Ketchup gets thinner the more you shake it (shear thinning)

Cornstarch and water get thicker under stress (shear thickening)

Fun fact, children's Tylenol is thixotropic (gets thinner over time, reducing its viscosity). So does manuka honey and Greek yogurt.

Science dad out!
 
@abner2011 next level science dadding...put the non-newtonian fluid on a speaker cone and show them a stable inverted pendulum (sorry was catching up on my xkcd's before stopping in to daddit - that's the vibro-levitation and inverted pendulum effect)
 
@abner2011 The thixotropic one sounds like watching paint dry in slow motion. “Children hate this one trick!” Would be the clickbait title, and for once it would be right.
 
@mbinks89 Get out a paper bag. Pull out an “invisible ball.” Throw it up and catch it in the bag. Snap your fingers while holding the bag so it sounds realistic. I was astonished when my dad did this. I was almost 10.
 
@mbinks89 Buy a bunch of small cheap plastic dinosaurs. Give your kid a book about dinosaurs and tell him to pick anyone and you'll use your magic to make it. Hide the bag on the floorboard of the passenger seat while your child is in the backseat looking at the book. When he picks the dinosaur have him hand you the book and put it on the passenger seat and bend over to look as if you're studying it. Grab the same dinosaur out of the bag and hide it in your palm. Act like you're concentrating really hard and poof, you've just made a requested dinosaur out of thin air. At six my son is more skeptical but still thinks I'm magic.
 
@mbinks89 This one’s also a little hard to describe and I can’t find a video of it but I will keep looking. Take a square paper napkin (or a paper towel that you’ve folded to be square, and twist each corner a few times so it’s twisted up and creates a little “leg.” Then drape/press the napkin over a lime or a lemon (so that it looks like a little bug with little napkin legs. Then if you poke it gently, it will lurch around unpredictably and looks pretty “alive.”
 
@mbinks89 Corn starch or potato starch in water, to make a non-Newtonian liquid. Loved playing with that as a kid.

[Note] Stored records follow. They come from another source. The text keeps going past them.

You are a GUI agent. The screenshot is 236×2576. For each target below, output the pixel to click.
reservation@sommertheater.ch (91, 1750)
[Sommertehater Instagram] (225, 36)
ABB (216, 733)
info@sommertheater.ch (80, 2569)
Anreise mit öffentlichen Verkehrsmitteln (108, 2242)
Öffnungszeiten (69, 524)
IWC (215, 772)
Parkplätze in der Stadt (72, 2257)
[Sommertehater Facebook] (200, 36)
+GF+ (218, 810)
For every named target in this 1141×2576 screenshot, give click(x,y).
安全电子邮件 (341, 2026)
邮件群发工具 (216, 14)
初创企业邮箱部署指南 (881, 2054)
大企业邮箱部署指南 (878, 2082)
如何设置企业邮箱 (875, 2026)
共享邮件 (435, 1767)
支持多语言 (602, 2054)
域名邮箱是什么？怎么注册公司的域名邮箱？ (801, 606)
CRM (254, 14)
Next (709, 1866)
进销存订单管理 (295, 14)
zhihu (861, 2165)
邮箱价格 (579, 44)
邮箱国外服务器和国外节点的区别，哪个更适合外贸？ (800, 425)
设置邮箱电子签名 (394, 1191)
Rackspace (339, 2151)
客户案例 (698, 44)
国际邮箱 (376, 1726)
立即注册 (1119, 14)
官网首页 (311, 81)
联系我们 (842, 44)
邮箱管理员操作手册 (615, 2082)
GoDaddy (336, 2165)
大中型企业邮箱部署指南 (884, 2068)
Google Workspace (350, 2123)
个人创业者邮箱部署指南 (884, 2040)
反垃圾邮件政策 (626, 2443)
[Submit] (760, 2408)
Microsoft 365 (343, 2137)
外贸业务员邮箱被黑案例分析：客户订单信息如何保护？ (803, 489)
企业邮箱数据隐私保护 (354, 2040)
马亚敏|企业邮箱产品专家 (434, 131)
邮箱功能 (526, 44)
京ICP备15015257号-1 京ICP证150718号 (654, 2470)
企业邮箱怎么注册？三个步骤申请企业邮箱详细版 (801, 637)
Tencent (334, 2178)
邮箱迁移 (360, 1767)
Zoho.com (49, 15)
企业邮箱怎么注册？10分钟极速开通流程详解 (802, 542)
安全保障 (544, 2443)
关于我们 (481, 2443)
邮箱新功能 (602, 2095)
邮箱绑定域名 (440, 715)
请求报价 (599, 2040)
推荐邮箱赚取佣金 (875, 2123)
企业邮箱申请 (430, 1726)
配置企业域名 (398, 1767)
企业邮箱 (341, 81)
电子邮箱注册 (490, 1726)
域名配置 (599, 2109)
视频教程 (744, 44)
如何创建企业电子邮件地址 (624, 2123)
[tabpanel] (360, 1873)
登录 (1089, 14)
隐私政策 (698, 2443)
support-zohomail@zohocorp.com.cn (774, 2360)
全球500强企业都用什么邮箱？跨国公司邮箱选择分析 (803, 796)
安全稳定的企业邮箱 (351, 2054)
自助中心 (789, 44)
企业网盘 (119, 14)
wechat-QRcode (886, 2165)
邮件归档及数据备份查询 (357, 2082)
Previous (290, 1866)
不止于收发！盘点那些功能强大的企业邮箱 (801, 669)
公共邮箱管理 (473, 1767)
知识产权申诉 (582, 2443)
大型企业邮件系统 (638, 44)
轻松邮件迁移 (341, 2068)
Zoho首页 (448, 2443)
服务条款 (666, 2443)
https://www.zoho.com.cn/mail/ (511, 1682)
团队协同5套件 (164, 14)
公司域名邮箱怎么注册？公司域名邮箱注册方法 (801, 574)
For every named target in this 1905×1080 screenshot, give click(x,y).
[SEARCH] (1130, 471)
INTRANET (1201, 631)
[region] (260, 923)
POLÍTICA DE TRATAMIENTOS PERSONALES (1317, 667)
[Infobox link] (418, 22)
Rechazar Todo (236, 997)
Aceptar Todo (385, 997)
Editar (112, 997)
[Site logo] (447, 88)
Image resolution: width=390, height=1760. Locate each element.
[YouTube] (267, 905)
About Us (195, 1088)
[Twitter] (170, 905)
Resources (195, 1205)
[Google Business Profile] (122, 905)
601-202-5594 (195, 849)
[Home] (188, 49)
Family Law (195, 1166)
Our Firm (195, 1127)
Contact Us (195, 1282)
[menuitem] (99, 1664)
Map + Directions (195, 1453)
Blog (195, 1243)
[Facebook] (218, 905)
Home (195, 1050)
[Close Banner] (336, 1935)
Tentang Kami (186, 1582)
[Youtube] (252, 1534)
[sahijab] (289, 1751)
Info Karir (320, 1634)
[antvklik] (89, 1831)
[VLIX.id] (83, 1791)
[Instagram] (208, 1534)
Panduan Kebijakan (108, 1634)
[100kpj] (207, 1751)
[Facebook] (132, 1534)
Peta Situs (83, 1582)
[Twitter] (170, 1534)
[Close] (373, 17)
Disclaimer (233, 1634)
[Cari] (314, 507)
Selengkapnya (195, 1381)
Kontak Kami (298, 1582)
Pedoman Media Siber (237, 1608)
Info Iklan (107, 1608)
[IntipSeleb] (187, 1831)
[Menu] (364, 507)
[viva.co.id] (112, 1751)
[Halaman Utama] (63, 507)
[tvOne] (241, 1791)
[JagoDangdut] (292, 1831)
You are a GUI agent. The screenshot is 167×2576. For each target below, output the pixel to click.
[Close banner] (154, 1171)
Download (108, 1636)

The more I think back, though, the more I realise that the stuff we did back then probably wouldn't fly now. Like, when I was five or so, I made, at kindergarten, a hot air balloon out of a plastic bag, some metal wire and some cotton, and I pestered a kindergarten staff member until she relented, doused the cotton in kerosene per my instructions, and lit it on fire. It flew up and landed on the roof. I can think of at least five ways that wouldn't happen today.
 
@nina1125 Yeah, I was actually delighted to see them appear locally a few decades later. Or I suppose I had mixed emotions, because building them is fun and now children won't experience that. Yet another activity turned into a purchase.
 
@mbinks89 Do the one where you make the salt shaker disappear. You know, the one where you put a napkin over the salt shaker and pull it kind of tight so it has the form of the salt shaker, then sneakily pull your arm towards your lap, let the salt shaker drop down on your lap, but keep the shape of the napkin the same. Then slam your hand down on the napkin.
 
@mbinks89 Blow out a lit candle, while it is still smoking hold the lit lighter over the smoke trail, the flame should jump back down to the wick and light the candle again
 
@mbinks89 “Hey, check this out. I can turn the street signs on and off.” Proceed to turn your car brights on and off. When it’s kind of dim but not dark out the effect works nicely.